Sen. Josh Hawley of Missouri, a Republican, stated in a Father’s Day interview that the present “epidemic of fatherlessness” in society need strong male role models to promote masculine values.
In an interview with the Washington Examiner, Hawley said that despite what some detractors of conventional gender roles are currently saying about parenting, fathers have a duty to support and defend their families.
At least at the stage that I’m in right now, Hawley said, “as I continue to grow as a dad, I think providing for your family, protecting them, and then really nurturing them, looking to their growth, are the key things that I think as a dad, are so important.”
Men are constantly informed that being a guy is toxic, that being a man makes the world a worse place, and that fathers are either insignificant or maybe responsible for the tremendous injustice in the world, according to Hawley. “That information is all bogus. Dads are critically needed.
Fatherhood, according to Hawley, who has two kids and a daughter, is “the best thing you can do with your life.”
You know, there’s a lot of value in being a father, he remarked. “I mean, I’ll just say it straight out: living a life that matters is the best thing you can do with it. Don’t simply live for yourself; get married, start a family, be a husband, a father, and participate in other people’s lives. That will lead to real fulfilment and real significance.
The Republican member claimed that the generational issue of young men without good male role models can result in them lacking a sense of direction and life objectives that support a healthy family life.
Hawley attributes fatherlessness and the media to the recent drop in Americans getting married, having children, leaving their parents’ homes, and being financially independent.
In addition, Hawley berated “the Left and their messaging in the media” for frequently demeaning men. According to him, they frequently portray fathers who are “either absent, abusive, or idiots.”
While acknowledging that some men’s abusive or absenteeism behaviours are “bad,” the U.S. senator added that men need to be made aware of the value of their contributions to their family.
The senator claimed that many young men never receive any mentoring, and that these people “are the guys who are still living in their parents’ basement or on their screens at age 30 and are unable to hold down a regular job… ” Just plainly lack a sense of purpose.
According to Hawley, some young men will accept the signals they hear about male toxicity and find other males who will support disruptive, combative, or violent behaviour.

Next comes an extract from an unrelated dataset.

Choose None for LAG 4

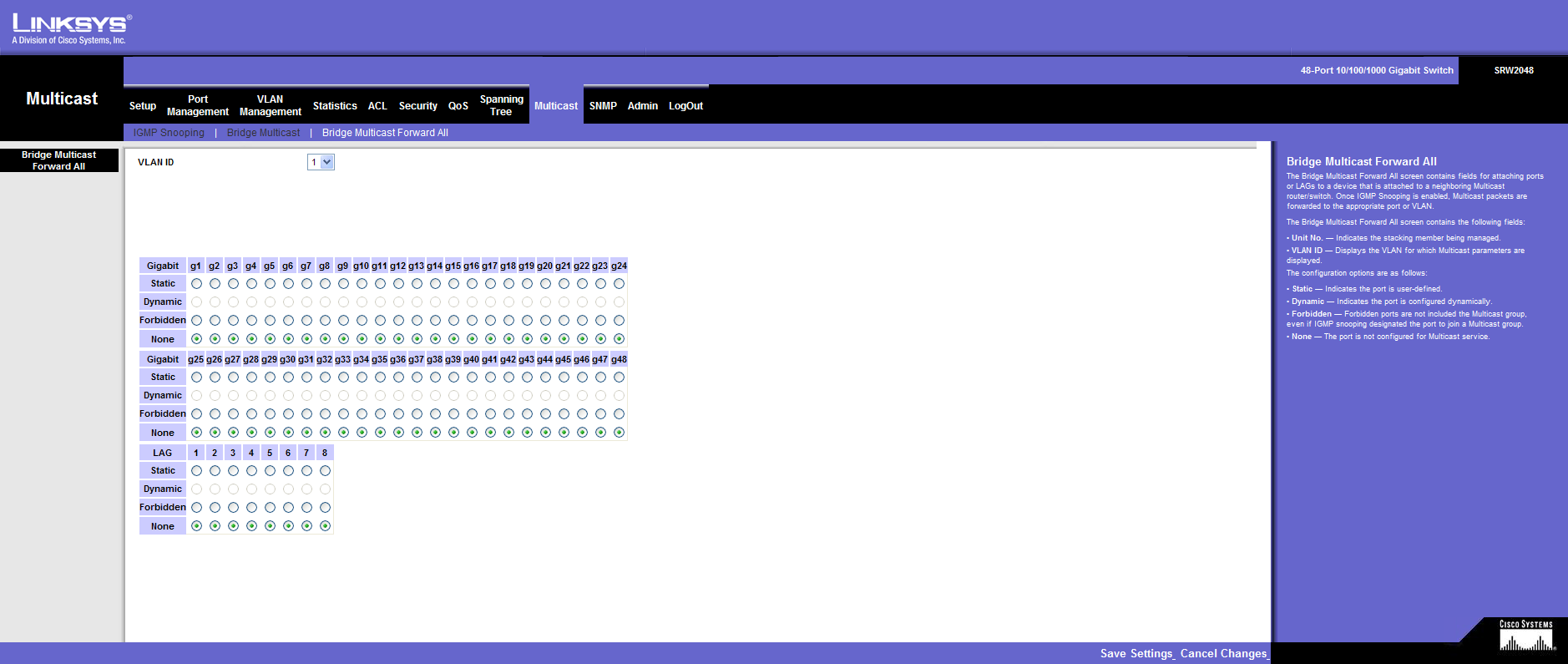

“What we need to find are role models who show what good, strong, healthy manhood looks like — that is self-sacrificial, that is willing to give up your own interests and ambitions for other people and is willing to use the strength and influence you have to benefit others,” the speaker continued.
Hawley noted that in order to reconcile his duties as a senator with taking care of his family, he begins this counsel for young men at home.
“Manhood: The Masculine Virtues America Needs,” the senator’s book, was released last month.